Now, take your best non-stick frying pan, about 8inches or 20cm in diameter. Add a little butter to the pan and allow it to lightly grease the entire surface.
Pop the pan onto a high flame. Heat the pan up, then turn down to a medium flame.
Add 2 or 3 tbsp of your pancake mix, grab the pan handle, tip around to evenly coat the surface with a thin layer of batter.
Cook to golden, you can look under the pancake using a palette knife, but each side should only take a minute…
Then flip the pancake over with your palette knife, cook for another minute then slide off the pan onto a warmed plate.
Instructions for filling
Preheat the oven to 200c/400F/Gas 6. Line a baking sheet with baking parchment.

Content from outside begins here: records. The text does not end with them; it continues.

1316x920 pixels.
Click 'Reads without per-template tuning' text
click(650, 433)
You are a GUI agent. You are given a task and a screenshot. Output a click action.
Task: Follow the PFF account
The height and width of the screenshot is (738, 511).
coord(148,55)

Melt the butter in a saucepan, remove from the heat and stir in the flour to make a roux. Stir or whisk in the milk, a little at a time, then return the pan to a medium heat and cook, whisking constantly, for approximately 5 minutes, until the sauce is thick n’ smooth.
Remove from the heat and stir in the mustard (if using) along with the gruyere, cheddar and 2 tbsp of parmesan. The sauce should be pretty thick. Season to taste with pepper n’salt.
Lay the four pancakes out on a clean, flat surface and spoon 1/4 of the sauce in a line down the centre of each pancake.
Scatter the ham over the sauce then roll up each pancake to make a fat cigar shape. Carefully transfer the filled pancakes to the prepared baking sheet, placing them seam side down on the baking sheet.
Scatter the remaining parmesan over the top of the pancakes n’ bake for 15 minutes, until they’re crisp n’ brown on the edges and base. Transfer to plates using a fish slice and cool slightly before serving.
Eat n’ repeat, until yo’belly just can’t take no more.